**TASK DIRECTIONS**
Starting at the line that contains "Open the Nathan" and ending at the end of the records, rewrite those lines with "Blog" replaced by "News" and nothing else changed.

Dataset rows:
--- BEGIN ---
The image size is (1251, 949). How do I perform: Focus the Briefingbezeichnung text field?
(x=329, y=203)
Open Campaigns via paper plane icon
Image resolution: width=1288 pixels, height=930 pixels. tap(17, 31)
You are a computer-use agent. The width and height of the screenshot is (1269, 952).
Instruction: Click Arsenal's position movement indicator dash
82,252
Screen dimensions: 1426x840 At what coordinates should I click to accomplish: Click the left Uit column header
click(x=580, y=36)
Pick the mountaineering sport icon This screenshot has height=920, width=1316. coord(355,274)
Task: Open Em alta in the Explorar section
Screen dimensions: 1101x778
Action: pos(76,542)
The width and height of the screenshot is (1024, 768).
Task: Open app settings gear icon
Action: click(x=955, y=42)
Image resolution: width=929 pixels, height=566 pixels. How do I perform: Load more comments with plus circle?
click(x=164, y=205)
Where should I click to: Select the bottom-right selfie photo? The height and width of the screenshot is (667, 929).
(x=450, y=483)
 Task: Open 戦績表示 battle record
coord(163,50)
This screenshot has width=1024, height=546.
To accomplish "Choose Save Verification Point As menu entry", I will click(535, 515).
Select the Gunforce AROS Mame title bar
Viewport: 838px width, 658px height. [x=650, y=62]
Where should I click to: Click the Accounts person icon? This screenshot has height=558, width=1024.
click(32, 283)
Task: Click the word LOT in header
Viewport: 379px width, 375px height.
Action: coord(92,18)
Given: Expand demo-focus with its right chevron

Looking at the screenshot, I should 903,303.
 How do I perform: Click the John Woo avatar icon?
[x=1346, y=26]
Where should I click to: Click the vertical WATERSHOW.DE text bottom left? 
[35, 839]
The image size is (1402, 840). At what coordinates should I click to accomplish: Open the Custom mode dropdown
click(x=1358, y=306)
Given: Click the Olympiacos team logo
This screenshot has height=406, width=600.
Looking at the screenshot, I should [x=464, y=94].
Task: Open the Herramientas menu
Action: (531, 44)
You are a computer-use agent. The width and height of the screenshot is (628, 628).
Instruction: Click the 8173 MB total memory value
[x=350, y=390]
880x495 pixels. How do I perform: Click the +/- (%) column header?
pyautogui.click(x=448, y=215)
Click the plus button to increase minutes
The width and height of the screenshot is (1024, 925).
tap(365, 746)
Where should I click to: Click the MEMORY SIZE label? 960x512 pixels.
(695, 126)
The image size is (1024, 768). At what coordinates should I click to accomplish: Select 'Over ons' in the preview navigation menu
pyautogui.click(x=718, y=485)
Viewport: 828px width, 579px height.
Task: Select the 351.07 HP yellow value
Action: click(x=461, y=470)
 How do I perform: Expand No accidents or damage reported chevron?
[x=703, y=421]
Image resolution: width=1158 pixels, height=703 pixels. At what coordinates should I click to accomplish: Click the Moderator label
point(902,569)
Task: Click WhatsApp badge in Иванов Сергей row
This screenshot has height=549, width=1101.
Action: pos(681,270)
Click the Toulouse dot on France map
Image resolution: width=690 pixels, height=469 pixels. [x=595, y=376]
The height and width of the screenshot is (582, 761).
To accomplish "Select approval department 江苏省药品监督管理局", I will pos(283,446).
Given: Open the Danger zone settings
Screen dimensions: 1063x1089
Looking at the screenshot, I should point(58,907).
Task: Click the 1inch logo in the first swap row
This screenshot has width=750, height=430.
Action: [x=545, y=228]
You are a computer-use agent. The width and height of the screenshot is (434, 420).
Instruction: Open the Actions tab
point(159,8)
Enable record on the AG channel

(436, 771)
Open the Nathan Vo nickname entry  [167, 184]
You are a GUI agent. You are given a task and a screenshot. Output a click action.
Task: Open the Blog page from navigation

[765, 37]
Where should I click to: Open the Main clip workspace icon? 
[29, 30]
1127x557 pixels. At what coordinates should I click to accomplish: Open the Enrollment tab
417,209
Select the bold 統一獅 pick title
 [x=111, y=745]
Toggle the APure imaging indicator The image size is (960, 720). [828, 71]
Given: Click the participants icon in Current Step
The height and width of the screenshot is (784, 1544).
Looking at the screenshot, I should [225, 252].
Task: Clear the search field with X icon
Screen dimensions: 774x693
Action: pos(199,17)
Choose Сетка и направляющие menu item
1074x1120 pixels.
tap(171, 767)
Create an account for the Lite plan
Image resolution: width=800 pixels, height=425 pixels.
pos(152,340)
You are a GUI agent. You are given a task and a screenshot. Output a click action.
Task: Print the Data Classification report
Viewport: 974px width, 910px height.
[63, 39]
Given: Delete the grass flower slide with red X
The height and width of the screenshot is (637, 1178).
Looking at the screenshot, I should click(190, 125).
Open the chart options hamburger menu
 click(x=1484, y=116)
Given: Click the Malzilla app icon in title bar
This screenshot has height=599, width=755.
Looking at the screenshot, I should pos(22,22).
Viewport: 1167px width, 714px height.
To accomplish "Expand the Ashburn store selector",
--- END ---
**IN RESPONSE**
Open the Nathan Vo nickname entry  [167, 184]
You are a GUI agent. You are given a task and a screenshot. Output a click action.
Task: Open the News page from navigation

[765, 37]
Where should I click to: Open the Main clip workspace icon? 
[29, 30]
1127x557 pixels. At what coordinates should I click to accomplish: Open the Enrollment tab
417,209
Select the bold 統一獅 pick title
 [x=111, y=745]
Toggle the APure imaging indicator The image size is (960, 720). [828, 71]
Given: Click the participants icon in Current Step
The height and width of the screenshot is (784, 1544).
Looking at the screenshot, I should [225, 252].
Task: Clear the search field with X icon
Screen dimensions: 774x693
Action: pos(199,17)
Choose Сетка и направляющие menu item
1074x1120 pixels.
tap(171, 767)
Create an account for the Lite plan
Image resolution: width=800 pixels, height=425 pixels.
pos(152,340)
You are a GUI agent. You are given a task and a screenshot. Output a click action.
Task: Print the Data Classification report
Viewport: 974px width, 910px height.
[63, 39]
Given: Delete the grass flower slide with red X
The height and width of the screenshot is (637, 1178).
Looking at the screenshot, I should click(190, 125).
Open the chart options hamburger menu
 click(x=1484, y=116)
Given: Click the Malzilla app icon in title bar
This screenshot has height=599, width=755.
Looking at the screenshot, I should pos(22,22).
Viewport: 1167px width, 714px height.
To accomplish "Expand the Ashburn store selector",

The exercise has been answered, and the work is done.